**What to work on**
Return only the number of lines in the data below where the word "will" appears.
┌────────
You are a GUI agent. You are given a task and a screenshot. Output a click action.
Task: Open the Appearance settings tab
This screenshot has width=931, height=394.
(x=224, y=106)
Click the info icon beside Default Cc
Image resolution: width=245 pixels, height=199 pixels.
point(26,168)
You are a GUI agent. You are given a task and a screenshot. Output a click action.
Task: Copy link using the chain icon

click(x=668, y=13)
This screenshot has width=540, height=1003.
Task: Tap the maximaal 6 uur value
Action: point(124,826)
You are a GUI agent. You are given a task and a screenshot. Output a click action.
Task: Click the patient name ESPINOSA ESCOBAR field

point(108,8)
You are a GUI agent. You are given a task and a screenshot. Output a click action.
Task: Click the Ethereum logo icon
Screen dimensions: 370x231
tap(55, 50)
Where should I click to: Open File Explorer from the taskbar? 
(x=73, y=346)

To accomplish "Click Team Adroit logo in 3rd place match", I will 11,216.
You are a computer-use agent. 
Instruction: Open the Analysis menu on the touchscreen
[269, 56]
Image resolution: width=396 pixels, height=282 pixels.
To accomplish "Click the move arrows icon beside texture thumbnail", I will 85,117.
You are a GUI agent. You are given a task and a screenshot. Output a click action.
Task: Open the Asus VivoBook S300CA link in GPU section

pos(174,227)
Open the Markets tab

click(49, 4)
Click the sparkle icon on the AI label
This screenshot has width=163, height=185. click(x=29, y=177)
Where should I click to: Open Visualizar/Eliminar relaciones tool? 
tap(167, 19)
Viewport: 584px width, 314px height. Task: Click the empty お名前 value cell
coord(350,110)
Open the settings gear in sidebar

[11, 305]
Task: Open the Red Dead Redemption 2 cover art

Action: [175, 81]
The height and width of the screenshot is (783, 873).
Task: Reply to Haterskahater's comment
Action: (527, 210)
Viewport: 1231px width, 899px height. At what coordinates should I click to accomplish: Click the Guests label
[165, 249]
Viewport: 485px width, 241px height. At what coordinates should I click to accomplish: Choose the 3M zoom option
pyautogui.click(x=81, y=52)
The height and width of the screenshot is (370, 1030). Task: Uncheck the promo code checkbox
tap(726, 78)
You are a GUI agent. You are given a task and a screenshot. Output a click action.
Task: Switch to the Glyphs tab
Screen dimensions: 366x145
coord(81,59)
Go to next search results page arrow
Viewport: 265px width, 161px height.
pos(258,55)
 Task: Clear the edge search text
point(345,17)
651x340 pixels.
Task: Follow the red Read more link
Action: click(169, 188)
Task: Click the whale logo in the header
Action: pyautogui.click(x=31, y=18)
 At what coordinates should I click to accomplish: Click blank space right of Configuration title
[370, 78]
└────────
**Response**
2